Health care compact fails in Tenn. House committee

NASHVILLE, Tenn. (AP) -- A measure that would allow Tennessee to approach Congress about forming the state's own health care system has failed a second consecutive year after opponents said Tuesday it's unnecessary and could hurt the state's other health initiatives.

The proposal sponsored by Republican Rep. Mark Pody of Lebanon failed 9-9 in the House Insurance and Banking Committee.

A similar measure failed on the House floor last year after about 28 members were either absent or abstained on the vote.

In defending his bill on Tuesday, Pody said it's wise to have other options for health care. Like the one last year, it would have allowed Tennessee to join an interstate health care compact in seeking other options.

"I believe we're putting another bullet in our gun for legislators down the road," he said before the vote. "I want to have Tennessee in a position where we have as many options as possible, because we don't know how things are going to be."

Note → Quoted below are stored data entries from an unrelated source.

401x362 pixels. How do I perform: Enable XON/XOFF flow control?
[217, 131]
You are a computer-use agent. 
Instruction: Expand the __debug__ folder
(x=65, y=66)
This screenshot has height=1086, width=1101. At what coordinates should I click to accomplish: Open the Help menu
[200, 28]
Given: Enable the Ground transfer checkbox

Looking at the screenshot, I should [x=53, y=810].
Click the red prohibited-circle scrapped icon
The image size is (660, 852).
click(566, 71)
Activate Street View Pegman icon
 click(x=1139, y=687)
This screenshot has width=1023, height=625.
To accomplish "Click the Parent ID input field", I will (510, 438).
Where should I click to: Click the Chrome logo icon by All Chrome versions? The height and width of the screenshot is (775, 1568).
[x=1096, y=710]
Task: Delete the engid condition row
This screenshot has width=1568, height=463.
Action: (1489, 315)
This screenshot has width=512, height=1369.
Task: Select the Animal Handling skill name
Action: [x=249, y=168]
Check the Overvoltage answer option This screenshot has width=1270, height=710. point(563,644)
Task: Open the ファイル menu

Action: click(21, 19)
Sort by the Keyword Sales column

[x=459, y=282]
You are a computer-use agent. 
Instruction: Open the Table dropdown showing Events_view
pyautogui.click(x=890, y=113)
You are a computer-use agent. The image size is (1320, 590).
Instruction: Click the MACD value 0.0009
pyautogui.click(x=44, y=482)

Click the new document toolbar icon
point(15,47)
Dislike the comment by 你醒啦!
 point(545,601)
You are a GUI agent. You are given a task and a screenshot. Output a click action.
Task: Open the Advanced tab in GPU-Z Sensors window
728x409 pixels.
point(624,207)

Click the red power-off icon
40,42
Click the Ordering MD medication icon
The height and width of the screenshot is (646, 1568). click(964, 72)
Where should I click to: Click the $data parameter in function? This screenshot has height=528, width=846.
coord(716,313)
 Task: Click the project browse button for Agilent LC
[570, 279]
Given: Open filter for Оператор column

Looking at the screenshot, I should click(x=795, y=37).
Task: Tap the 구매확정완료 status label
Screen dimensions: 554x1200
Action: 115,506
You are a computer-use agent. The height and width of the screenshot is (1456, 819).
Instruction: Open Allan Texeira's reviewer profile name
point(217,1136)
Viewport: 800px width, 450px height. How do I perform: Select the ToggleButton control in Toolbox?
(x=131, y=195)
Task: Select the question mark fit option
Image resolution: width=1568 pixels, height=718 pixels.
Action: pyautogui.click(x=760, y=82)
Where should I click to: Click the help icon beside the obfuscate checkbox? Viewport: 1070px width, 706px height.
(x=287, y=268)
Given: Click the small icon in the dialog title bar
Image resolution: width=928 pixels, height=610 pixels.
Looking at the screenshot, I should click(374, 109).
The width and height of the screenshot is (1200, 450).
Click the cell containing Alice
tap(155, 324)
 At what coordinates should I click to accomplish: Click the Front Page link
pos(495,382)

Opponents said the measure is unnecessary and that it might affect Tennessee's federal match for TennCare, the state's expanded Medicaid program, and other health care initiatives.

"I've been involved in health care for more than 40 years, and we are treading on dangerous territory," said Rep. Joanne Favors, a Chattanooga Democrat and nurse.

"There are too many unanswered questions with this health care compact."

Pody said the measure wouldn't affect federal funding the state is receiving, but lawmakers still expressed apprehension even some GOP members of the Republican-majority committee.

"Why can't we just send a letter to Congress asking can't we do this?" asked Charles Sargent, R-Franklin. "This doesn't make sense, when we can do this without putting it into law."